Whatever the brand, the money splits into the same five buckets. Learn these and you can read any offer — and compare two very different ones on the same terms.
| Component | What it pays for | How it’s charged |
|---|---|---|
| Franchise fee | The right to join the system, initial training, your territory | One-off, upfront |
| Royalty | Ongoing use of the brand and system, and continuing support | % of gross sales, monthly |
| Advertising / promotion fund | Pooled marketing across the whole network | % of gross sales, monthly |
| Outlet setup (capex) | Fit-out, equipment, signage, opening stock, deposits | One-off, varies by format & site |
| Working capital | Rent, wages, and stock until the outlet turns cash-positive | Held in reserve |
This is the one everyone quotes. You pay it once, upfront, to get into the system — and it usually covers your initial training, the right to the brand, and your territory. Don’t assume a bigger fee is a worse deal: a strong brand with a proven system and real training earns its higher entry price. A cheap fee attached to a thin, unproven system can cost you far more later.
Here’s the one that keeps costing you. A royalty is a slice of your gross sales — not your profit — paid every month for as long as you trade. Commonly it’s around 5%, sometimes more. Because it’s charged on sales, you pay it whether or not you made money that month, so always weigh the rate against the margins in that line of business.

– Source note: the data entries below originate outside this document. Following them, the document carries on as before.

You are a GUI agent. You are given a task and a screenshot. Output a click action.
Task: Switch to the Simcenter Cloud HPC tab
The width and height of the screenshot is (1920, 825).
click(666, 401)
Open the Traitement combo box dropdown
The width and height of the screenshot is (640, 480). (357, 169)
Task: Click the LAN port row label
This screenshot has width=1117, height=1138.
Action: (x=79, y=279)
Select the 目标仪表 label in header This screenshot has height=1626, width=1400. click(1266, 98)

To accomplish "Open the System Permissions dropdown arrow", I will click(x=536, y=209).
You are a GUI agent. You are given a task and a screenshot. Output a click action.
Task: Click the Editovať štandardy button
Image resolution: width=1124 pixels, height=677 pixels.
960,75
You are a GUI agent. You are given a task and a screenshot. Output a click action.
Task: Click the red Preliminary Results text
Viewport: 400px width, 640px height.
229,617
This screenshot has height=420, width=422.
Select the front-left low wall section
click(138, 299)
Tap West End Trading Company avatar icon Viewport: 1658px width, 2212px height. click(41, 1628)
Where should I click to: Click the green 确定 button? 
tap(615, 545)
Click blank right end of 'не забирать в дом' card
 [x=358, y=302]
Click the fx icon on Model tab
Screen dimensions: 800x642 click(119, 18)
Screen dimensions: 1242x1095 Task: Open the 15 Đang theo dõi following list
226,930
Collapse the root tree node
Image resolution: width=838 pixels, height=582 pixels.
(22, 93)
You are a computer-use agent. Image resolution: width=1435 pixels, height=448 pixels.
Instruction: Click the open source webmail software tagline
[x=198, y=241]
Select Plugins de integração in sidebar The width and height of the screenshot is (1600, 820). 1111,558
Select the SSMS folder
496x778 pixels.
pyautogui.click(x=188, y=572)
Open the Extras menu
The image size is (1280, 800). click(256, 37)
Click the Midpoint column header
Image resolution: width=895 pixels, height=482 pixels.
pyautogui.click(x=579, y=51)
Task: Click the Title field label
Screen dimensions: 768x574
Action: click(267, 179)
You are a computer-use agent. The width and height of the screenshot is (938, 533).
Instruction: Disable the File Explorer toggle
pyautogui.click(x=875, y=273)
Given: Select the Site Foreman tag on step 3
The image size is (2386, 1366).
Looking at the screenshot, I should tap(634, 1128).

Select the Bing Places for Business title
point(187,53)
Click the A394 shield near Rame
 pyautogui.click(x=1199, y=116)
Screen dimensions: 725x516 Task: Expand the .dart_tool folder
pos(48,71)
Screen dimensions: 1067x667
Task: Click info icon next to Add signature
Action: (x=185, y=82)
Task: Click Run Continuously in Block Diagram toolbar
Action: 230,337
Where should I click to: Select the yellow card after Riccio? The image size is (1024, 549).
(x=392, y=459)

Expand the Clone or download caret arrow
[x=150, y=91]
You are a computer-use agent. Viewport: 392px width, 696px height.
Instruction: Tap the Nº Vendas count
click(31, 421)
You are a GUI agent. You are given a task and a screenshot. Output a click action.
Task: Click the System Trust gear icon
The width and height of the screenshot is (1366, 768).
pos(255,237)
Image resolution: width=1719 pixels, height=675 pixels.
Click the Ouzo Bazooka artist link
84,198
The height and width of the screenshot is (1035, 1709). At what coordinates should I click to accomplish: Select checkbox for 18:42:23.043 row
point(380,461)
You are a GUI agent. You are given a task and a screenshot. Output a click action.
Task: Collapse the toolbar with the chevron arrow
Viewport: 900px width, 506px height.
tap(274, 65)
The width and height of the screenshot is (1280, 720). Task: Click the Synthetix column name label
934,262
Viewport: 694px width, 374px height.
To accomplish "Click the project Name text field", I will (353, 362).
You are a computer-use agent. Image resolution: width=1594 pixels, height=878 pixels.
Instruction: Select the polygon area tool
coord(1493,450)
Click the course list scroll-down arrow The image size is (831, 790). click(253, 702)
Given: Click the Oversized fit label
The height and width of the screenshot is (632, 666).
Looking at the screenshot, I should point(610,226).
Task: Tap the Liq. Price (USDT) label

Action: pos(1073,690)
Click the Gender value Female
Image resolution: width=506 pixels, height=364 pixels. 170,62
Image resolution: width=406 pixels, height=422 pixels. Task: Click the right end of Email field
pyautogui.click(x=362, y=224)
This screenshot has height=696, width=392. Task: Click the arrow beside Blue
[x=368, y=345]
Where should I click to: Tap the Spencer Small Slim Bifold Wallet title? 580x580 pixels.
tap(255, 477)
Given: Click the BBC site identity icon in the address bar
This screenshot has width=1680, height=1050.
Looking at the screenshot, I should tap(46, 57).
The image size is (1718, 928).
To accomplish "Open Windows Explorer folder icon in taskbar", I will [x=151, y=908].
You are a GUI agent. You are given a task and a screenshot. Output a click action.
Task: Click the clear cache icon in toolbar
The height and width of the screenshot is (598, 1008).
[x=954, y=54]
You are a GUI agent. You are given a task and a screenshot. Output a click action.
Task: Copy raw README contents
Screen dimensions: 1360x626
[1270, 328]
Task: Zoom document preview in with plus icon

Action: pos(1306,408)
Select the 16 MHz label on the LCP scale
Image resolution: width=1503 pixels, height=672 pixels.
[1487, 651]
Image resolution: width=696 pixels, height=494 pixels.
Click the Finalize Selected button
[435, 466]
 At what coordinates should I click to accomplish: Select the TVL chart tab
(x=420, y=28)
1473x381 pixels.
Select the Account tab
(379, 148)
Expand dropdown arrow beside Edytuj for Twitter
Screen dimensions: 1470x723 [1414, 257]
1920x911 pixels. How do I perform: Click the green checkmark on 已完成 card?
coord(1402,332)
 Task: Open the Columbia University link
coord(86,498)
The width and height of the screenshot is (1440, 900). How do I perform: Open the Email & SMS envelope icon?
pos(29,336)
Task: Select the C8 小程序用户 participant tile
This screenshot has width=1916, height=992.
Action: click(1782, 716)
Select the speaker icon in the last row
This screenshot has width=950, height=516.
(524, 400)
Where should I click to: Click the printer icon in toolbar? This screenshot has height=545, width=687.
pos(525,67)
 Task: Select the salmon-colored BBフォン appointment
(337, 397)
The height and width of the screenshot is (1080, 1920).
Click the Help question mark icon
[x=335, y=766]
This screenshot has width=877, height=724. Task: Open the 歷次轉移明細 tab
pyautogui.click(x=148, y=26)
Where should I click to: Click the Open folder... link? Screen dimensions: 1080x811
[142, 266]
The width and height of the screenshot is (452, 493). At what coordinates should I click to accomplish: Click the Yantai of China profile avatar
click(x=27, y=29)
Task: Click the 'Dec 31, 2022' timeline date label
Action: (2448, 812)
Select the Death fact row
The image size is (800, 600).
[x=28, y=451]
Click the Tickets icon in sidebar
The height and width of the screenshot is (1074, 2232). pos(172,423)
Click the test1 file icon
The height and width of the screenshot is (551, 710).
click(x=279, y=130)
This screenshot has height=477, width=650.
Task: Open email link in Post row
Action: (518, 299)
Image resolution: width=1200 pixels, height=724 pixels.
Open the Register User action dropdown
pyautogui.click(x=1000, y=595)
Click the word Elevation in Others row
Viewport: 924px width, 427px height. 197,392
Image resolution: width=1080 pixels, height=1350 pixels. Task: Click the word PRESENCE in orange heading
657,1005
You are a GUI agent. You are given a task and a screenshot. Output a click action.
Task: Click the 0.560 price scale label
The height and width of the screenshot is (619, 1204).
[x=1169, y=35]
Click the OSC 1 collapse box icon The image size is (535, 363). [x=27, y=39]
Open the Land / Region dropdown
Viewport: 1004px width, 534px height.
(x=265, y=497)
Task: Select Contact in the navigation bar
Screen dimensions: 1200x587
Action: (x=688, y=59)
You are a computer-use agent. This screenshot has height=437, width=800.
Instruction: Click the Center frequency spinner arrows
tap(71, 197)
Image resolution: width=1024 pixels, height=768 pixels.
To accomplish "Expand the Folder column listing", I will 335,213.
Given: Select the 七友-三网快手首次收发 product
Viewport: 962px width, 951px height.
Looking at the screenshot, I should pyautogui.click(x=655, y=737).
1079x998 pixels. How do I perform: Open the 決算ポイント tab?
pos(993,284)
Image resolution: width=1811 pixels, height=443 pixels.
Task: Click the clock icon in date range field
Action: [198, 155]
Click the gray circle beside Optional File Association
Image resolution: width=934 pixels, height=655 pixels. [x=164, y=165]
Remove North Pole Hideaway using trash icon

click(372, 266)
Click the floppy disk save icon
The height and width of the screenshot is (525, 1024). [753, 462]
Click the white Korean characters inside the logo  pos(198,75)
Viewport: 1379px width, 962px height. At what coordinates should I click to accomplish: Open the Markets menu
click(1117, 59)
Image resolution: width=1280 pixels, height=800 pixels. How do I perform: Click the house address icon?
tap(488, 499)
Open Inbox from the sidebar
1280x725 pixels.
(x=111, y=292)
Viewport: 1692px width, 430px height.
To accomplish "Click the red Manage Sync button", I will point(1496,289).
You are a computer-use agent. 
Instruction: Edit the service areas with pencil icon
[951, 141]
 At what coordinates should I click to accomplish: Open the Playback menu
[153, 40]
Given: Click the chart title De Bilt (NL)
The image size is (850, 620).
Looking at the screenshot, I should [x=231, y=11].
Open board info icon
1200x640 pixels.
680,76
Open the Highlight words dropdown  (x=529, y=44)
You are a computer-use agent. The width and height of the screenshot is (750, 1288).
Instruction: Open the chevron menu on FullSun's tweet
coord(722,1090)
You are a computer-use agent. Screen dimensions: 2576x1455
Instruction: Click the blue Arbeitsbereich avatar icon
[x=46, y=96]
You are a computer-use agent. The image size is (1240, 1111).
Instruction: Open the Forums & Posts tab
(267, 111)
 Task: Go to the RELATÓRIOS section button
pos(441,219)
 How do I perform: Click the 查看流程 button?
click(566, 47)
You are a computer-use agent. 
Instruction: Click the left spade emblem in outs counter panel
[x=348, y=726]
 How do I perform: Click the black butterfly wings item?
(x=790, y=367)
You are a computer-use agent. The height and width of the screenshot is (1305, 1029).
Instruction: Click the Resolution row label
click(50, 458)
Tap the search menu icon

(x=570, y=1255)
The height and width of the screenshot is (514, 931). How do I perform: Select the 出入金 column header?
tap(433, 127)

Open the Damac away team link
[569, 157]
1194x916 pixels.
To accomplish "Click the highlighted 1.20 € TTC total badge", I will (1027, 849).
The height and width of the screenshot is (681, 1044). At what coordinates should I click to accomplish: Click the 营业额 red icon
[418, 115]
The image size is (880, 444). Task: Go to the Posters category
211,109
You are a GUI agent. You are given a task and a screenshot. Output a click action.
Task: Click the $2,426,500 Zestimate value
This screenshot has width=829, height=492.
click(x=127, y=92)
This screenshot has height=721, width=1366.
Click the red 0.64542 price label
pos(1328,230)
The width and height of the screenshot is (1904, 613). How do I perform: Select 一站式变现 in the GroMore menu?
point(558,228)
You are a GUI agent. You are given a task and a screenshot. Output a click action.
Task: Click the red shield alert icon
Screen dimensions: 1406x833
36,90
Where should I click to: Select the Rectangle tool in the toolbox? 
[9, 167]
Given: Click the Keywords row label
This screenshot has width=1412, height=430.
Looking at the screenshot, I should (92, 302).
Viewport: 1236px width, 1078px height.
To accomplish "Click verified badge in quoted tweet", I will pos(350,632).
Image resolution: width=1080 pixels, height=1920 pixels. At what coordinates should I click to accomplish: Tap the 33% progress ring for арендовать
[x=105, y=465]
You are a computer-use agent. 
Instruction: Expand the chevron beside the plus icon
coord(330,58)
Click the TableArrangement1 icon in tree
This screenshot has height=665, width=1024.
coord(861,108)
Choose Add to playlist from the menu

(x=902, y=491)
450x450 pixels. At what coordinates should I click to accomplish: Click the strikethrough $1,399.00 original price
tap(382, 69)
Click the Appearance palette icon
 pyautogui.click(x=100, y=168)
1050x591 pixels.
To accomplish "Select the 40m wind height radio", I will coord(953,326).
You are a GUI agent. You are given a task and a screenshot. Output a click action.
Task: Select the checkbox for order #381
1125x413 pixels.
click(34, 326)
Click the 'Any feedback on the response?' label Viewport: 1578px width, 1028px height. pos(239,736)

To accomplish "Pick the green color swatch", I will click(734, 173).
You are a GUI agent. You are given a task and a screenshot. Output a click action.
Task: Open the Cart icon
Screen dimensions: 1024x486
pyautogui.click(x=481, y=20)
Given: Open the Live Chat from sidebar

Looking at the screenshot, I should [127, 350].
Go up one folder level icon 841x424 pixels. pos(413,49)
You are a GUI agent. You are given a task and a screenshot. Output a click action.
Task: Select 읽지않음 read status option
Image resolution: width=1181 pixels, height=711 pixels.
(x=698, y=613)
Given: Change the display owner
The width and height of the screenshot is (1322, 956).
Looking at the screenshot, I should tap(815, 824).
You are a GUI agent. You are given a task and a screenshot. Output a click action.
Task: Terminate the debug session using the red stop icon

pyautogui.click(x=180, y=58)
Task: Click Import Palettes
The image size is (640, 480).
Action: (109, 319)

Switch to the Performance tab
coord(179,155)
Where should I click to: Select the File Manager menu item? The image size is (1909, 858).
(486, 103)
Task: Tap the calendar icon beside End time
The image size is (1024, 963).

A second cut of your sales, pooled with every other outlet to pay for brand-level marketing — the TV spots and national campaigns you couldn’t afford alone. Often another few per cent on top of the royalty. A well-run fund is a genuine benefit; a badly governed one is just a cost, so ask how it’s spent and who decides.
This is usually the largest and most variable number in the whole budget — fit-out and renovation, kitchen equipment, signage, opening stock, and deposits. It swings wildly with the format: a kiosk, a shoplot, and a full restaurant live in completely different worlds. For a big-brand restaurant, this bucket alone can run into millions.
The cash you need to cover rent, wages, and restocking before the outlet starts paying for itself. This is the bucket prospective franchisees most often underestimate, and it’s the one that sinks them. Budget several months of running costs, sized to how long the franchisor says a new outlet typically takes to break even.
McDonald’s Malaysia is the clearest illustration of the top end — and of how the fee is a rounding error next to the build. It’s also unusual: the brand partners only with individuals (no companies or joint ventures), puts you through 12–18 months of training before you can buy in, and picks the site itself. Here’s roughly what the money looks like.
| Item | Rough figure |
|---|---|
| Franchise fee (first 10 years) | ~USD 22,500 (~RM92,000) |
| Security deposit | RM50,000 |
| Pre-opening expenses | RM250,000 |
| Kitchen, equipment, signage, décor | RM2.5m – 2.8m |
| Civil works, ventilation, renovation | RM1m – 4m |
| Total investment | ~RM1m – 5m (commonly RM2.5m–3.5m) |
| Own funds required | ~40% — can’t all be borrowed |
| Royalty | 5% of gross sales |
| Marketing / ad fund | ~5% of gross sales |
| Rent (to McDonald’s) | 18–20% of sales |
For that outlay, an average outlet has been reported to turn over roughly RM2.5 million a year, at margins somewhere around 10–15%. Which tells you two things: a McDonald’s can be a genuinely good business — and it’s firmly a millionaire’s entry point, not a first small step into self-employment. Plenty of solid franchises open for a tiny fraction of this.